> **Instructions to follow**: The lines from the start of the records below through the line containing "ABŞ-ın dəniz mühasirəsi" are to be copied exactly, both ends included, with nothing added.

Stored data entries
========================================

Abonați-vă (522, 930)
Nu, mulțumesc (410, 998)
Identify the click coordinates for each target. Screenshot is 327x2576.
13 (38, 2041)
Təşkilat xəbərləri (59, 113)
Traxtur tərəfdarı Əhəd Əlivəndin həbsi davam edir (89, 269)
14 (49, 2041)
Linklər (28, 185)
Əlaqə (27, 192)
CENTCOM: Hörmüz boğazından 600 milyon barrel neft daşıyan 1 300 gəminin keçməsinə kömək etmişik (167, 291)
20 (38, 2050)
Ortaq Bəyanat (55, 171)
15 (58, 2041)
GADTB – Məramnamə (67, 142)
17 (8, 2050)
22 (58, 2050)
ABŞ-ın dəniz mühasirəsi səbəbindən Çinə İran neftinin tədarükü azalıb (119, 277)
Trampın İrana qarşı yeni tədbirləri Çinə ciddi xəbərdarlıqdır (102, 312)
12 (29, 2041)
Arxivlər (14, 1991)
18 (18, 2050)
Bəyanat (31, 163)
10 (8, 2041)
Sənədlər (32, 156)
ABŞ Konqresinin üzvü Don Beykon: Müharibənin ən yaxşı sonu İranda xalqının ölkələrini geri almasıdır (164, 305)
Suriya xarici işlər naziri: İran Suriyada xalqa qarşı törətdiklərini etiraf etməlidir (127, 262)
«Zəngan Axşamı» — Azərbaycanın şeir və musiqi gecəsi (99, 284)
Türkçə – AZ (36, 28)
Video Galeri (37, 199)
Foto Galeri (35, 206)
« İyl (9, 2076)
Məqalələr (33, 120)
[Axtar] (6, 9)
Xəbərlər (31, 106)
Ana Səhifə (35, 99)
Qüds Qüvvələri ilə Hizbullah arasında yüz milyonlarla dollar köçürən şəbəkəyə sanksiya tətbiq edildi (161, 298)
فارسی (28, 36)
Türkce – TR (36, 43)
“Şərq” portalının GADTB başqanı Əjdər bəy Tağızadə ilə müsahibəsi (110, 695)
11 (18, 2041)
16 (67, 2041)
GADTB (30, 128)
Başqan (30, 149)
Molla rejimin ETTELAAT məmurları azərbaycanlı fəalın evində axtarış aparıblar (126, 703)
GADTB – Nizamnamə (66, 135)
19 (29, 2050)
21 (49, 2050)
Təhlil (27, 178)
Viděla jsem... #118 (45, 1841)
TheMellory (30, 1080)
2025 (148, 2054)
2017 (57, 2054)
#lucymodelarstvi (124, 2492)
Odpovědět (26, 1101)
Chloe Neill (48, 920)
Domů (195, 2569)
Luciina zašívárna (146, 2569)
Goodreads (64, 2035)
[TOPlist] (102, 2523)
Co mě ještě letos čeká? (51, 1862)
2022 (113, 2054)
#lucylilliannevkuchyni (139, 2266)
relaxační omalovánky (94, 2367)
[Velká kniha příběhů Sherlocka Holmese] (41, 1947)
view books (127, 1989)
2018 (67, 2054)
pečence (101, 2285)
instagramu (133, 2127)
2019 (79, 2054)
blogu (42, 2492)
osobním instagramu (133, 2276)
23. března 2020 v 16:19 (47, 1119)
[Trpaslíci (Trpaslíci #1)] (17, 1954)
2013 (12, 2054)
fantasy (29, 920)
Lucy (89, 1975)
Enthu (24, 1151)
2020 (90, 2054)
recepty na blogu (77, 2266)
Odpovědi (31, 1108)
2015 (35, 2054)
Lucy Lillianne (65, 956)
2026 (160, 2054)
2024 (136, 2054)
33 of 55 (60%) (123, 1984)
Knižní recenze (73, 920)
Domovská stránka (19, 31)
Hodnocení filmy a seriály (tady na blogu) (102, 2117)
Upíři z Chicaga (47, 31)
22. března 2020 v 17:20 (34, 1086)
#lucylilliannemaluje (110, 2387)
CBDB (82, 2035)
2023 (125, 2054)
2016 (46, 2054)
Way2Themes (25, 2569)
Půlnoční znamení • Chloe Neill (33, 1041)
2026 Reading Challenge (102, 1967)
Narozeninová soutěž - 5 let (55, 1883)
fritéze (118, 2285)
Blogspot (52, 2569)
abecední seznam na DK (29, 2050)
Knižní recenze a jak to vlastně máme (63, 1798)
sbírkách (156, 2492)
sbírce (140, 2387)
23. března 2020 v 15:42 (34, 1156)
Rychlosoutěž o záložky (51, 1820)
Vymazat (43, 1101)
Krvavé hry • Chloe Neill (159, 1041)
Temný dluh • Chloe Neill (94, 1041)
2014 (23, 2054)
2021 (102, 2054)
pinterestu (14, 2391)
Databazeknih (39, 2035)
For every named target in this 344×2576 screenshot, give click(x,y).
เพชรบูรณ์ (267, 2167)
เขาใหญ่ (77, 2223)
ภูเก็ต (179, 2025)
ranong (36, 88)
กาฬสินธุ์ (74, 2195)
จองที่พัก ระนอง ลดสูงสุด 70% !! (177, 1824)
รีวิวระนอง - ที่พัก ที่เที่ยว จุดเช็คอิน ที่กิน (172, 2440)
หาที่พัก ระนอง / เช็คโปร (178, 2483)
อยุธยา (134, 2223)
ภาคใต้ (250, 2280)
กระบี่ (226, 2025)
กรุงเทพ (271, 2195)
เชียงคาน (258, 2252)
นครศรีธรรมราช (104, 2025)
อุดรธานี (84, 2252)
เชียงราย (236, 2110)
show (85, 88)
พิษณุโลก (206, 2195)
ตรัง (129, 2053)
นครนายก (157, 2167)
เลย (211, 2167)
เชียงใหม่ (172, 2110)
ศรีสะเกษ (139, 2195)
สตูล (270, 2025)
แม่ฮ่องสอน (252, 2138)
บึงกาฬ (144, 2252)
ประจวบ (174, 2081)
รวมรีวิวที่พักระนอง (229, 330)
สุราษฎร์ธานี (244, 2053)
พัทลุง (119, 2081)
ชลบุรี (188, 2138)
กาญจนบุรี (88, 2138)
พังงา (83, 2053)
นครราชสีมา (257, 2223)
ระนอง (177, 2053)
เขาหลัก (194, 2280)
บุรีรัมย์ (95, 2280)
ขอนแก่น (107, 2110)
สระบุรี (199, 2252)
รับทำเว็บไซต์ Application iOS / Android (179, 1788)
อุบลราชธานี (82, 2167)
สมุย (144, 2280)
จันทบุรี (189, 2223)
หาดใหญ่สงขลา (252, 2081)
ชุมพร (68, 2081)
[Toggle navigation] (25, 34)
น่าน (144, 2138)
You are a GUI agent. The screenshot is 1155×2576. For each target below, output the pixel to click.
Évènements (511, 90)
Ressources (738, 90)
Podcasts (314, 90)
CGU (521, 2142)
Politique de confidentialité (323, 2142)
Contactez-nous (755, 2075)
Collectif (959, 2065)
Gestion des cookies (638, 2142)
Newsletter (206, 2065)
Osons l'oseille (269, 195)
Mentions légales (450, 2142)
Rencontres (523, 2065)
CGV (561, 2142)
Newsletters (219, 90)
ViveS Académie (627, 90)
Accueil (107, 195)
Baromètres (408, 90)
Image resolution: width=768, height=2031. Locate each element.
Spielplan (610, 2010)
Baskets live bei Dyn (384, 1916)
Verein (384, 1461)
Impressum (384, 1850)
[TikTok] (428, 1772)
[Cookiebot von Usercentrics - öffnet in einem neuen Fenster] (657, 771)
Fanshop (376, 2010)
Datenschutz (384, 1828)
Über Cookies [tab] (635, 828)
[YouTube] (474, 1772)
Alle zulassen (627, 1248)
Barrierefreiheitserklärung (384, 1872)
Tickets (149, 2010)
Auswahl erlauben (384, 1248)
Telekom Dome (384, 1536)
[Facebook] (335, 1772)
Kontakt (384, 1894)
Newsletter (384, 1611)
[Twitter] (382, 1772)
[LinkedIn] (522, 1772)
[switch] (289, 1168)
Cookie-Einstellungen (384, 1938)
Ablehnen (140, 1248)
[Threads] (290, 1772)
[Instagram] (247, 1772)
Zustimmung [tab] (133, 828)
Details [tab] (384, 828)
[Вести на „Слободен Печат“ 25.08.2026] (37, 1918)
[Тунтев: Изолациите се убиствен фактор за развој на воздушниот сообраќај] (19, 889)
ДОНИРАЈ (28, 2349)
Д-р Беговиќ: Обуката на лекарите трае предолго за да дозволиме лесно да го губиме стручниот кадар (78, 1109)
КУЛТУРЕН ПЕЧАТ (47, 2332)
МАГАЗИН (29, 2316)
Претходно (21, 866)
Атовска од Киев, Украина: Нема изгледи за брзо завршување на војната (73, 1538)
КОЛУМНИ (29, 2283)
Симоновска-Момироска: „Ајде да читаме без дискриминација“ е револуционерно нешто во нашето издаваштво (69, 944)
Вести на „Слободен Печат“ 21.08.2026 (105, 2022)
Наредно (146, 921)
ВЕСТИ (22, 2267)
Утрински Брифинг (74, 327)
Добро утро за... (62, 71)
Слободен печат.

========================================

> **Task solution**:
Abonați-vă (522, 930)
Nu, mulțumesc (410, 998)
Identify the click coordinates for each target. Screenshot is 327x2576.
13 (38, 2041)
Təşkilat xəbərləri (59, 113)
Traxtur tərəfdarı Əhəd Əlivəndin həbsi davam edir (89, 269)
14 (49, 2041)
Linklər (28, 185)
Əlaqə (27, 192)
CENTCOM: Hörmüz boğazından 600 milyon barrel neft daşıyan 1 300 gəminin keçməsinə kömək etmişik (167, 291)
20 (38, 2050)
Ortaq Bəyanat (55, 171)
15 (58, 2041)
GADTB – Məramnamə (67, 142)
17 (8, 2050)
22 (58, 2050)
ABŞ-ın dəniz mühasirəsi səbəbindən Çinə İran neftinin tədarükü azalıb (119, 277)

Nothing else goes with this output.